■ WHAT YOU WILL DO ■
Give again the lines from the line with "You are a computer-use agent. 755x424 pixels." to the last line of the records, exactly and in full. Do not carry over any pictures.

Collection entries
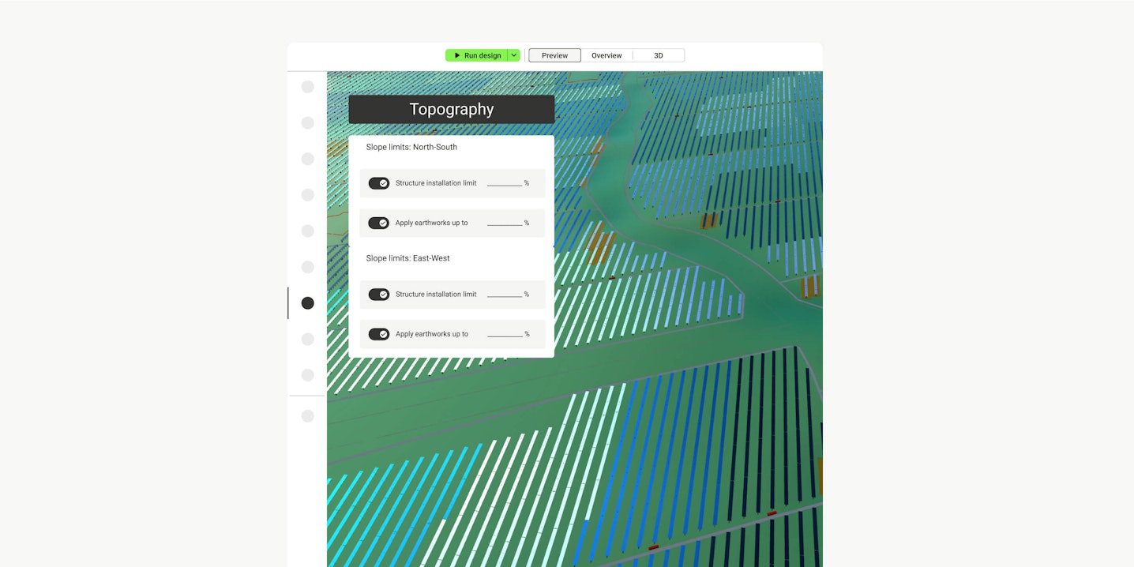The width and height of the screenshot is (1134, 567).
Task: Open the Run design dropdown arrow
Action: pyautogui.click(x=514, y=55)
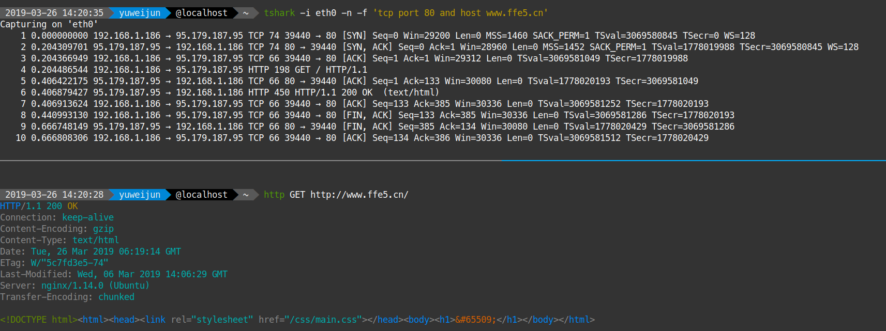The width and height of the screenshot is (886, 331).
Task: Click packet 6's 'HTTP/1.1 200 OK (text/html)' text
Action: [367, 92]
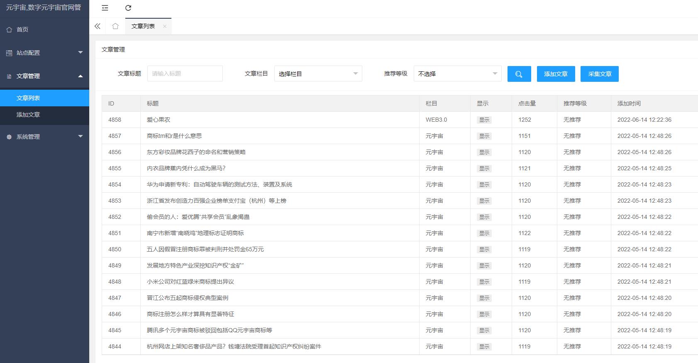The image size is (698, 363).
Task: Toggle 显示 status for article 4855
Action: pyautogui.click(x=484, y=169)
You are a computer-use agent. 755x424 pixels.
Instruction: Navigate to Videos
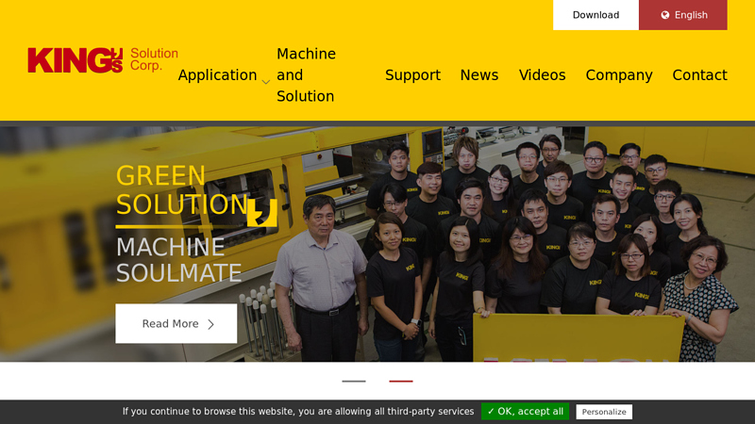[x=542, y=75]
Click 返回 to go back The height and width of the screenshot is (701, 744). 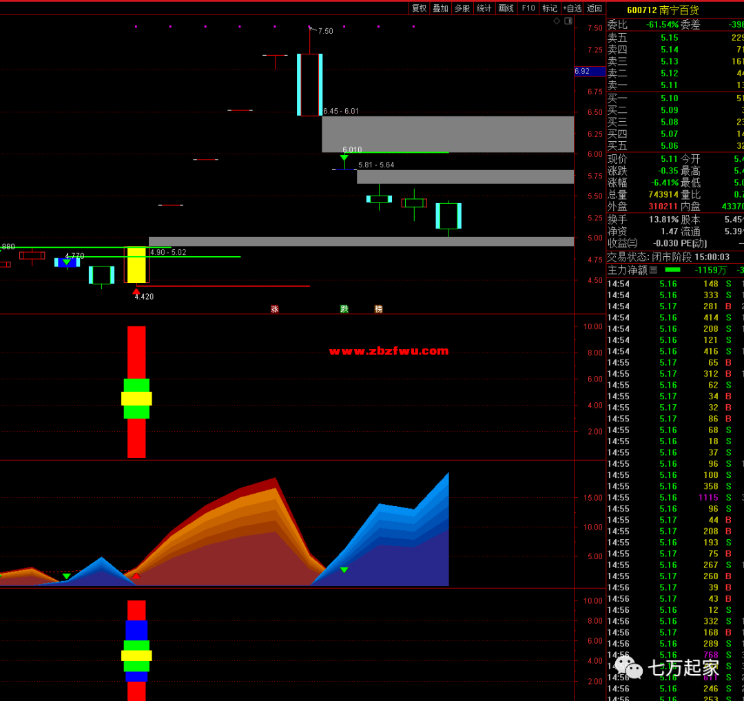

■ RESPONSE AREA ■
You are a computer-use agent. 755x424 pixels.
Instruction: Navigate to Videos
[x=542, y=75]
Click 返回 to go back The height and width of the screenshot is (701, 744). 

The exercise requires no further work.